**PAGE TEXT**
The Truth About Indexed Universal Life Insurance

It is not what you are expecting

the Best Life Insurance

“ Life Insurance – The Most Expensive, can be the Best Life Insurance you can Buy!”

Meet Joe, he is Considering buying Life Insurance!

Joe is 35 years old and in great health. Joe would like to get the Best Life Insurance you can Buy. He has an excellent middle management position with a Fortune 500 company with future growth opportunities along with great benefits including a 3% dollar for dollar match toward any contributions he made to his 401k account. Bob was taking full advantage of the 401k savings option and then some. He was currently contributing the maximum amount permitted of $17,500 a year to his 401k. He is also happily married to Marie, who currently is a stay at home mom with two young healthy active children, Sally, age 4 and Joe Junior, age 2 ½. Joe is currently in a 28% tax bracket.

Joe was presented with two choices for life insurance from his life insurance agent.

The insurance agent determined that with all of Joe’s responsibilities, including the mortgage on his home and future college expenses that Joe needed to have at least a $1,000,000 of personally owned portable life insurance in addition to the group term life he had through his employer, especially while the children were growing up.

**RECORDS PROVIDED**
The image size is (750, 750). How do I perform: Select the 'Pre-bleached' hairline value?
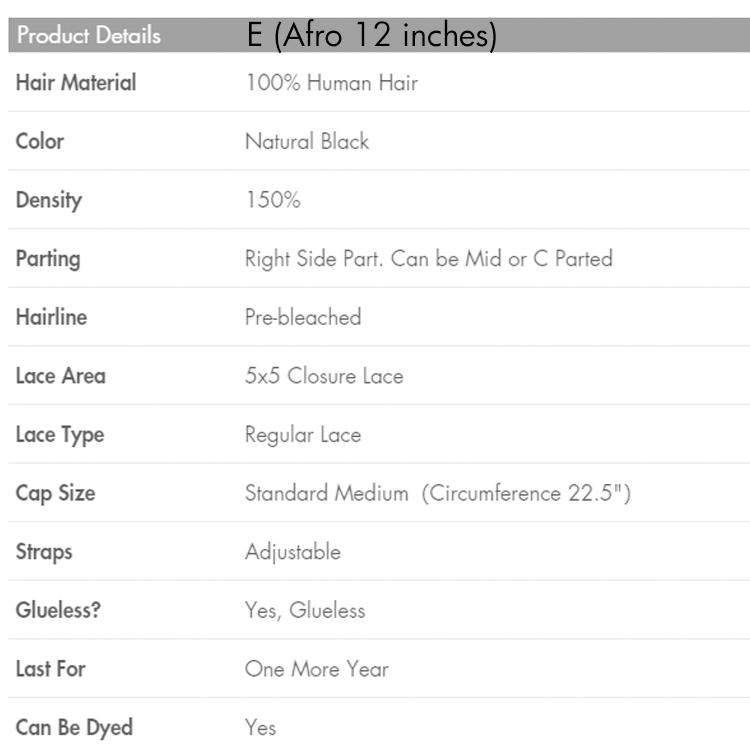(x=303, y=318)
==
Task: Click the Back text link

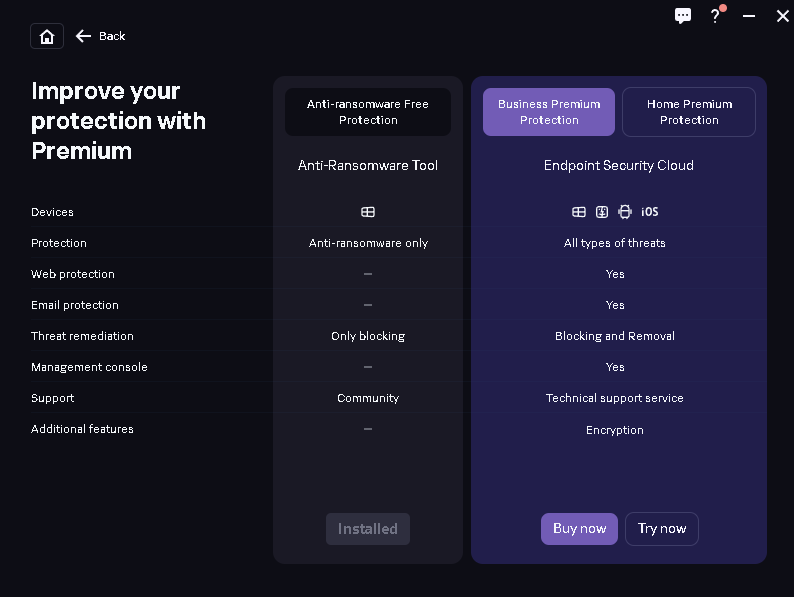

**REQUIRED ACTIONS**
1. Do these statements agree with the life insurance text? Answer yes or no for each, and quote the deciding words.
(a) Joe is 35 years old and in great health.
(b) Marie works full time at a Fortune 500 company.
(c) The agent decided Joe needed at least $1,000,000 of personally owned portable life insurance.
2. Copy the life insurance text word for word from "Meet Joe, he" to "life insurance agent.".
The material has nothing to do with the life insurance text.

**TASK-BY-TASK RESULTS**
1.
(a) Yes: "Joe is 35 years old and in great health."
(b) No: "who currently is a stay at home mom"
(c) Yes: "Joe needed to have at least a $1,000,000 of personally owned portable life insurance"

2.
Meet Joe, he is Considering buying Life Insurance!

Joe is 35 years old and in great health. Joe would like to get the Best Life Insurance you can Buy. He has an excellent middle management position with a Fortune 500 company with future growth opportunities along with great benefits including a 3% dollar for dollar match toward any contributions he made to his 401k account. Bob was taking full advantage of the 401k savings option and then some. He was currently contributing the maximum amount permitted of $17,500 a year to his 401k. He is also happily married to Marie, who currently is a stay at home mom with two young healthy active children, Sally, age 4 and Joe Junior, age 2 ½. Joe is currently in a 28% tax bracket.

Joe was presented with two choices for life insurance from his life insurance agent.